Study text
#####

Written by Carmelo Ferlito, Senior Fellow of IDEAS
First appeared in The Malaysian Reserve on 26th of March 2020
THE Malaysian government had on Feb 27 revealed stimulus package to help the rakyat to deal with the economic impact of Covid-19.
At the same time, Bank Negara Malaysia (BNM) cut the reference interest rate to a historically low level and more recently the statutory reserve requirement was cut from 3% to 2%.
Unfortunately, since then the health emergency worsened, forcing the new Cabinet to take extraordinary measures to limit people’s movements. What can we expect from the stimulus? Will we require further actions from a policy perspective? Is there something we should avoid?
It is not easy to discuss these topics through the ‘emotionless’ lens of economics, but it is necessary. The analysis, moreover, needs to take into account that we are experiencing a partial economic lockdown — economic activities which, for safety reasons, cannot operate, cannot be stimulated either.
With regard to monetary policy, at this moment, I have serious doubts about the efficacy of easier credit conditions; I believe that the main mover for investments is profit expectations — in the present circumstances, such expectations are frustrated by the general climate of uncertainty and credit facilitations do not stand a chance in reviving them.
With regard to fiscal policy, instead, the government has enacted both tax reliefs and cash handovers such as the temporary reduction in the employee’s Employees Provident Funds quota. Most of these measures are clearly limited in time as this will help the government to minimise the impact on the federal deficit.

#####

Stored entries

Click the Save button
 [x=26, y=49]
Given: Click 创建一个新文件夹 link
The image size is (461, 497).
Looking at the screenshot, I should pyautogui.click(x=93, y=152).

#####

Required work
Can you quote the whole article on Malaysia's Covid-19 stimulus word for word? None of the entries are needed here.

Exercise response
Written by Carmelo Ferlito, Senior Fellow of IDEAS
First appeared in The Malaysian Reserve on 26th of March 2020
THE Malaysian government had on Feb 27 revealed stimulus package to help the rakyat to deal with the economic impact of Covid-19.
At the same time, Bank Negara Malaysia (BNM) cut the reference interest rate to a historically low level and more recently the statutory reserve requirement was cut from 3% to 2%.
Unfortunately, since then the health emergency worsened, forcing the new Cabinet to take extraordinary measures to limit people’s movements. What can we expect from the stimulus? Will we require further actions from a policy perspective? Is there something we should avoid?
It is not easy to discuss these topics through the ‘emotionless’ lens of economics, but it is necessary. The analysis, moreover, needs to take into account that we are experiencing a partial economic lockdown — economic activities which, for safety reasons, cannot operate, cannot be stimulated either.
With regard to monetary policy, at this moment, I have serious doubts about the efficacy of easier credit conditions; I believe that the main mover for investments is profit expectations — in the present circumstances, such expectations are frustrated by the general climate of uncertainty and credit facilitations do not stand a chance in reviving them.
With regard to fiscal policy, instead, the government has enacted both tax reliefs and cash handovers such as the temporary reduction in the employee’s Employees Provident Funds quota. Most of these measures are clearly limited in time as this will help the government to minimise the impact on the federal deficit.